• RECORDED INFORMATION
++++++++++
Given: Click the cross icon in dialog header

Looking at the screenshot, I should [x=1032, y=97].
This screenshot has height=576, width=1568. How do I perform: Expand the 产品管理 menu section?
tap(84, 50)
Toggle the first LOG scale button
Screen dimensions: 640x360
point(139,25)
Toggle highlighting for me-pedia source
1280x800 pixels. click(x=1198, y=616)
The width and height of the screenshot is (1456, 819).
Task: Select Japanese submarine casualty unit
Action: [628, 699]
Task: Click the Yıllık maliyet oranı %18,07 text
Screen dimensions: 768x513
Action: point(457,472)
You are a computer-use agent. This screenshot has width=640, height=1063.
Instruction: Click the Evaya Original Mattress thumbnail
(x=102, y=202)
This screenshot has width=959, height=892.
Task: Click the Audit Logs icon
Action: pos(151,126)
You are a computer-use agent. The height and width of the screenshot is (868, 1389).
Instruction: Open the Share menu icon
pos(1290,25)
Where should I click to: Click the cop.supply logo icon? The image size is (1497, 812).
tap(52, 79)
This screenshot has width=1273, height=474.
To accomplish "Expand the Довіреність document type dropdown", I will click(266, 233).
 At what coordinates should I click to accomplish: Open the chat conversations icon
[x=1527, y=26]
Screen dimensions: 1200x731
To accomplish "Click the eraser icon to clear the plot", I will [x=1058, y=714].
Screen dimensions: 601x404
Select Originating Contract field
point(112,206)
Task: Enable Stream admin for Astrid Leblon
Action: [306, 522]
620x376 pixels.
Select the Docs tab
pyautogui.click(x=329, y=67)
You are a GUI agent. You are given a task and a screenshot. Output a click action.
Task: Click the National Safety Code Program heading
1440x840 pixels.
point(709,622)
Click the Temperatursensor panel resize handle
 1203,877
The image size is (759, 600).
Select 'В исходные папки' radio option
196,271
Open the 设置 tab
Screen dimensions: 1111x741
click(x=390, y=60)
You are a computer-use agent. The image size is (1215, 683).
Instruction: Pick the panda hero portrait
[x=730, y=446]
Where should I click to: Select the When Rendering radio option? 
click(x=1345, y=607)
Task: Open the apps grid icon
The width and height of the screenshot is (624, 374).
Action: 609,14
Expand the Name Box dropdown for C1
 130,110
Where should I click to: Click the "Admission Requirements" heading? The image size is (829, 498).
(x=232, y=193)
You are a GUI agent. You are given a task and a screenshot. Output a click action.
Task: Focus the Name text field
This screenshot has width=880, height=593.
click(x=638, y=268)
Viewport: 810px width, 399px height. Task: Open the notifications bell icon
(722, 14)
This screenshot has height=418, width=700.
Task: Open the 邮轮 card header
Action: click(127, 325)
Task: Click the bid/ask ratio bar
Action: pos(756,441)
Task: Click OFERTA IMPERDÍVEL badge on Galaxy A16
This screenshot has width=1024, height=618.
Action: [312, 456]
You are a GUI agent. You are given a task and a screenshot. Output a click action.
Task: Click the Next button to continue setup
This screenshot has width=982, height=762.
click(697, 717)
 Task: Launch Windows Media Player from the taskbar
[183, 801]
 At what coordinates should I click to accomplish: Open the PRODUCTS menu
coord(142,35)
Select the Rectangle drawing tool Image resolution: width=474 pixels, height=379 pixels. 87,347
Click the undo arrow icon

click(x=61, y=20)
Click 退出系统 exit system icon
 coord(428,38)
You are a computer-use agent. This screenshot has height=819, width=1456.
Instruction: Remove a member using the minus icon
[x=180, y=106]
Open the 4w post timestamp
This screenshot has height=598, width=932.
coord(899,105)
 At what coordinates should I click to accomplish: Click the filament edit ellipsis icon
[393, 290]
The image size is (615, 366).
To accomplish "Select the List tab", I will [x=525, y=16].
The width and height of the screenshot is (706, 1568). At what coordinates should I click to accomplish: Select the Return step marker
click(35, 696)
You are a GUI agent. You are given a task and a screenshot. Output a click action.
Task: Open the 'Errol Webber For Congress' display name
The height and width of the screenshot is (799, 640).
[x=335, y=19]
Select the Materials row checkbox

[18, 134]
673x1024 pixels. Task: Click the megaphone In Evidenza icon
++++++++++
• EXERCISE DIRECTIONS
Reproduce every line of the records above verbatim, preserving their order and formatting.

• COMPLETED EXERCISE
Given: Click the cross icon in dialog header

Looking at the screenshot, I should [x=1032, y=97].
This screenshot has height=576, width=1568. How do I perform: Expand the 产品管理 menu section?
tap(84, 50)
Toggle the first LOG scale button
Screen dimensions: 640x360
point(139,25)
Toggle highlighting for me-pedia source
1280x800 pixels. click(x=1198, y=616)
The width and height of the screenshot is (1456, 819).
Task: Select Japanese submarine casualty unit
Action: [628, 699]
Task: Click the Yıllık maliyet oranı %18,07 text
Screen dimensions: 768x513
Action: point(457,472)
You are a computer-use agent. This screenshot has width=640, height=1063.
Instruction: Click the Evaya Original Mattress thumbnail
(x=102, y=202)
This screenshot has width=959, height=892.
Task: Click the Audit Logs icon
Action: pos(151,126)
You are a computer-use agent. The height and width of the screenshot is (868, 1389).
Instruction: Open the Share menu icon
pos(1290,25)
Where should I click to: Click the cop.supply logo icon? The image size is (1497, 812).
tap(52, 79)
This screenshot has width=1273, height=474.
To accomplish "Expand the Довіреність document type dropdown", I will click(266, 233).
 At what coordinates should I click to accomplish: Open the chat conversations icon
[x=1527, y=26]
Screen dimensions: 1200x731
To accomplish "Click the eraser icon to clear the plot", I will [x=1058, y=714].
Screen dimensions: 601x404
Select Originating Contract field
point(112,206)
Task: Enable Stream admin for Astrid Leblon
Action: [306, 522]
620x376 pixels.
Select the Docs tab
pyautogui.click(x=329, y=67)
You are a GUI agent. You are given a task and a screenshot. Output a click action.
Task: Click the National Safety Code Program heading
1440x840 pixels.
point(709,622)
Click the Temperatursensor panel resize handle
 1203,877
The image size is (759, 600).
Select 'В исходные папки' radio option
196,271
Open the 设置 tab
Screen dimensions: 1111x741
click(x=390, y=60)
You are a computer-use agent. The image size is (1215, 683).
Instruction: Pick the panda hero portrait
[x=730, y=446]
Where should I click to: Select the When Rendering radio option? 
click(x=1345, y=607)
Task: Open the apps grid icon
The width and height of the screenshot is (624, 374).
Action: 609,14
Expand the Name Box dropdown for C1
 130,110
Where should I click to: Click the "Admission Requirements" heading? The image size is (829, 498).
(x=232, y=193)
You are a GUI agent. You are given a task and a screenshot. Output a click action.
Task: Focus the Name text field
This screenshot has width=880, height=593.
click(x=638, y=268)
Viewport: 810px width, 399px height. Task: Open the notifications bell icon
(722, 14)
This screenshot has height=418, width=700.
Task: Open the 邮轮 card header
Action: click(127, 325)
Task: Click the bid/ask ratio bar
Action: pos(756,441)
Task: Click OFERTA IMPERDÍVEL badge on Galaxy A16
This screenshot has width=1024, height=618.
Action: [312, 456]
You are a GUI agent. You are given a task and a screenshot. Output a click action.
Task: Click the Next button to continue setup
This screenshot has width=982, height=762.
click(697, 717)
 Task: Launch Windows Media Player from the taskbar
[183, 801]
 At what coordinates should I click to accomplish: Open the PRODUCTS menu
coord(142,35)
Select the Rectangle drawing tool Image resolution: width=474 pixels, height=379 pixels. 87,347
Click the undo arrow icon

click(x=61, y=20)
Click 退出系统 exit system icon
 coord(428,38)
You are a computer-use agent. This screenshot has height=819, width=1456.
Instruction: Remove a member using the minus icon
[x=180, y=106]
Open the 4w post timestamp
This screenshot has height=598, width=932.
coord(899,105)
 At what coordinates should I click to accomplish: Click the filament edit ellipsis icon
[393, 290]
The image size is (615, 366).
To accomplish "Select the List tab", I will [x=525, y=16].
The width and height of the screenshot is (706, 1568). At what coordinates should I click to accomplish: Select the Return step marker
click(35, 696)
You are a GUI agent. You are given a task and a screenshot. Output a click action.
Task: Open the 'Errol Webber For Congress' display name
The height and width of the screenshot is (799, 640).
[x=335, y=19]
Select the Materials row checkbox

[18, 134]
673x1024 pixels. Task: Click the megaphone In Evidenza icon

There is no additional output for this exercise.